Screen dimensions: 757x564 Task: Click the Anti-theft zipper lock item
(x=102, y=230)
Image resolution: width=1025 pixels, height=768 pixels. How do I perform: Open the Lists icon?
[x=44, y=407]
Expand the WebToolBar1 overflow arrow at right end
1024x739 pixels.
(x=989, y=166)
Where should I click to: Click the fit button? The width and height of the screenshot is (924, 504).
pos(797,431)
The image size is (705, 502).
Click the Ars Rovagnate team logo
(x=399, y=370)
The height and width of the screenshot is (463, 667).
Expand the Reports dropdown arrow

· · · · ·

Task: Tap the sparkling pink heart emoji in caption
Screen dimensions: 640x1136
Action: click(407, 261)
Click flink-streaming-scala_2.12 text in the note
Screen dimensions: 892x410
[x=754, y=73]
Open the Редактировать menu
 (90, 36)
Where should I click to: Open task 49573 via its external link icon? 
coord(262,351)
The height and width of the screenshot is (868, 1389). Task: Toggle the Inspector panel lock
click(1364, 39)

· · · · ·

● **Requirements**: Which lines in the records above contain the string "Where"? Return each of those lines in full.

● **Completed task**:
Where should I click to: Click the fit button? The width and height of the screenshot is (924, 504).
Where should I click to: Open task 49573 via its external link icon? 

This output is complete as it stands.